The Merrie Monarch Festival begins on April 17, 2022. The beloved hula festival was begun in 1963, conceived as an effort to attract visitors to Hawaii Island. It celebrates the legacy of beloved King David Kalakaua, the Merrie Monarch himself, an elected king whose legacy of devotion to arts and culture and to the best interests of his Native Hawaiian people continues well over 100 years since his death in 1891.

Photo of King David Kalakaua
King David Kalakaua is heralded as saving the hula tradition after it had been outlawed by Christian influence.

After being cancelled in 2020 due to the pandemic (a devastating blow that made the magnitude of the grave threat of covid immediate and crystal clear), Merrie Monarch was held without an audience in 2021. Its reopening to the public in 2022 is an encouraging, erm, shot in the arm to countless lovers of the ancient art all over the world. Indeed, hula halau from far and wide have participated in the festival through the years since its inception.

It’s difficult to overstate the cultural importance of the Merrie Monarch Festival and it’s easy to drift into hyperbole. We’ll go with hyperbole: it is the most quintessentially Hawaiian manifestation of community, love, and true Aloha that exists on this earth. The weeklong festival attracts thousands to the opening parade in Hilo, and to the modest Edith Kanaka’ole Stadium during Merrie Monarch’s many events and activities.

Hula Dancers
Merrie Monarch is a lifelong commitment for many.

It is always the hottest ticket in town.
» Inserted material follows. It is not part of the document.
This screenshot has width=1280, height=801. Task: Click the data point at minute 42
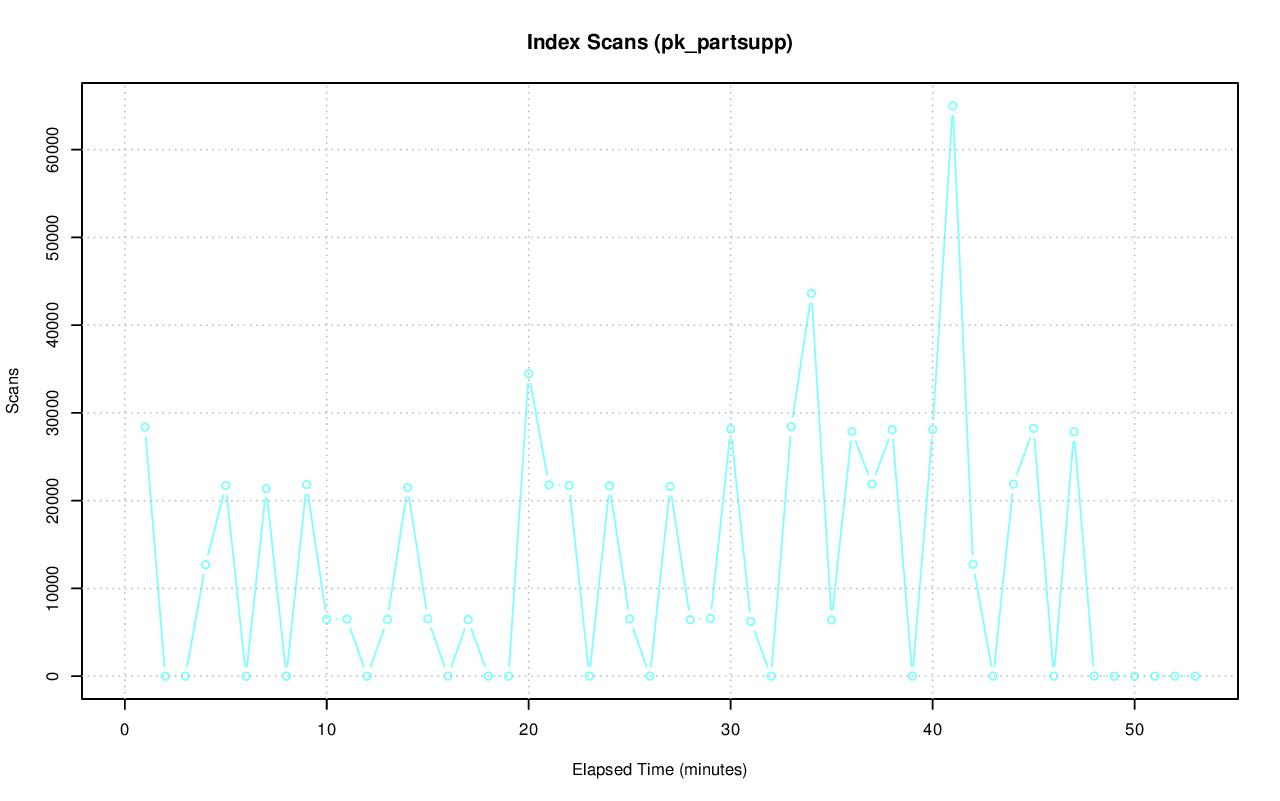973,565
This means any town in Hawaii, really, as hula halau across the state prepare year-round for the annual competition with unshakeable commitment. Seats are always sold out. Families prepare months in advance for the trip to Hilo, booking flights, hotels, campgrounds, and “ohana units”. Needless to say, but we’ll say it, the effort to feed the hoard of dancers and their family and fans that descend on Hilo Town each year is colossal. From Tutu’s kitchen to the fast-food drive-thru, that work doesn’t stop in the weeks before, during, and after the Merrie Monarch Festival.

“Someone’s gotta feed these people!”

The festival culminates with the Ho’ike (non-competitive performance), and the competitive Hula Kahiko (ancient, traditional form), Hula ‘Auana (modern form), and Miss Aloha Hula events. The atmosphere is charged with an electric anticipation and excitement. The determination of the hula halau and their dancers is seen in their movements, on their faces, and reflected in the expressions of their supporters in the stands and streaming at home.
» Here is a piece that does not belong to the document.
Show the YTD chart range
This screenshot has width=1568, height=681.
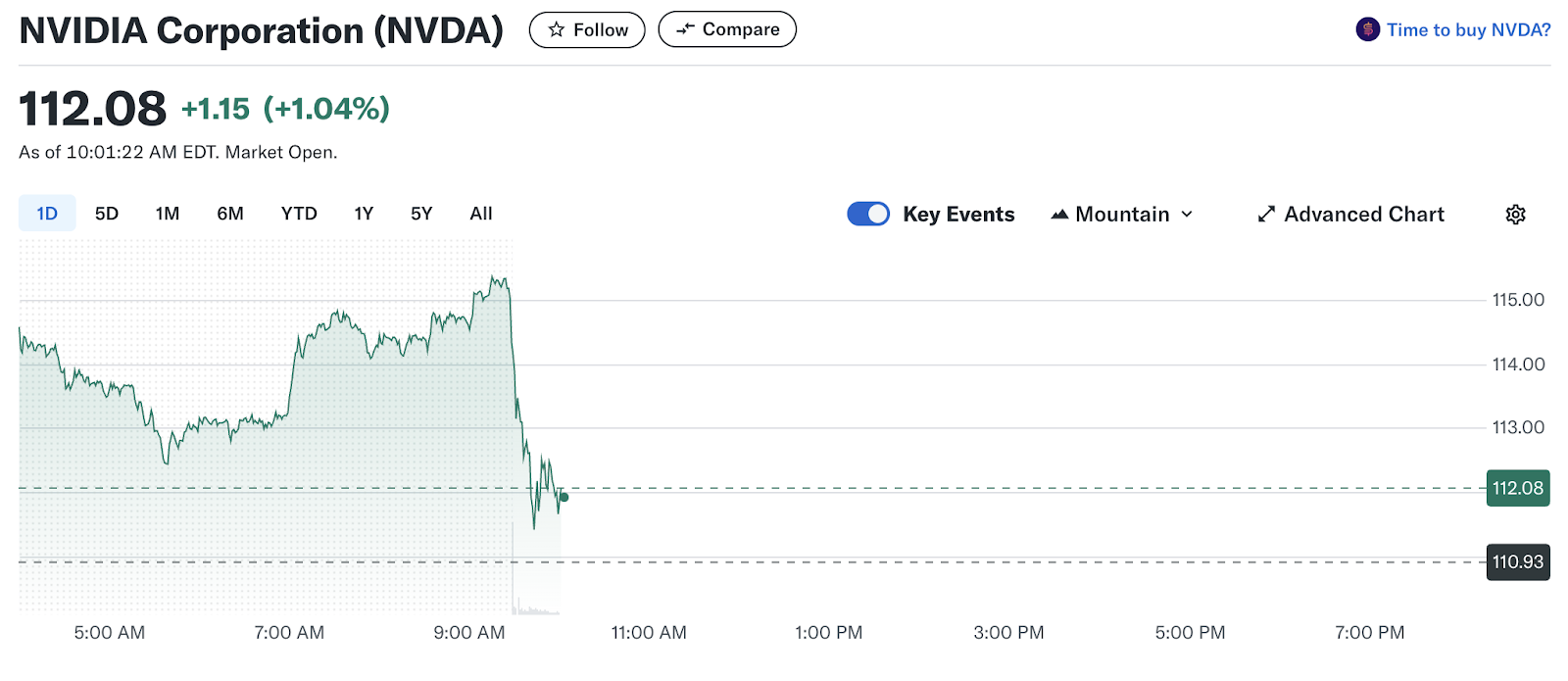[299, 214]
The resuming of the Merrie Monarch Festival and its reopening to the public comes with new restrictions to address the ongoing threat of the pandemic. Coveted tickets are even more difficult to come by. Or they were, anyway. Ho’ike tickets for the general public sold out in a mad rush as soon as they were made available, as reported by the local news (happens every year).
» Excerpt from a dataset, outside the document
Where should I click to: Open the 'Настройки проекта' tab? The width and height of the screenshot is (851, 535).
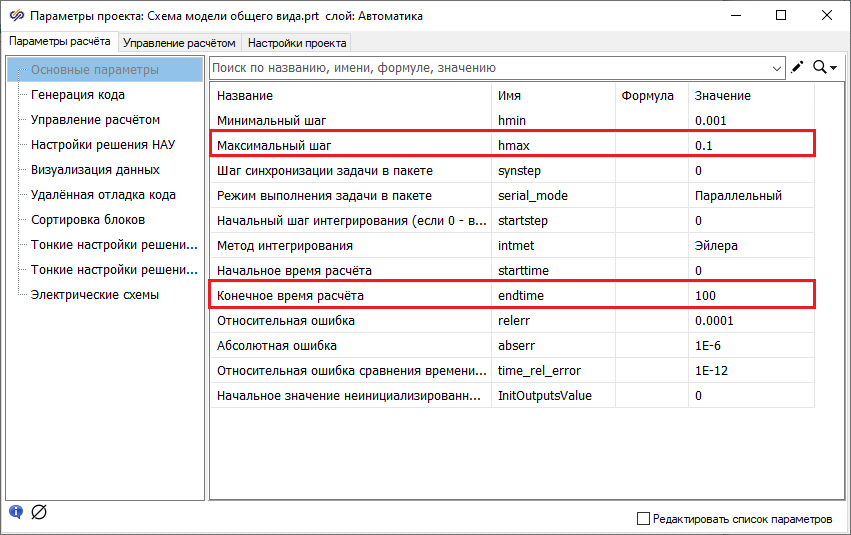(x=297, y=43)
Beautiful Hilo, home to the Merrie Monarch Festival.

There were 2,000 of them available for the public, 10 max per person. Tickets for the historically free Ho’ike performance went for $5. Seating at Edith Kamaka’ole Stadium for the Hula Kahiko and Hula ‘Auana is carefully selected for family and halau members only. Attendance at the stadium will be limited to a third of its capacity.

So, how to watch? Easy! If you happen to be in Hawaii, you can watch the live broadcast on local K-5 (KFVE TV). If you’re not in Hawaii, you can tune in via livestream at Hawaii News Now.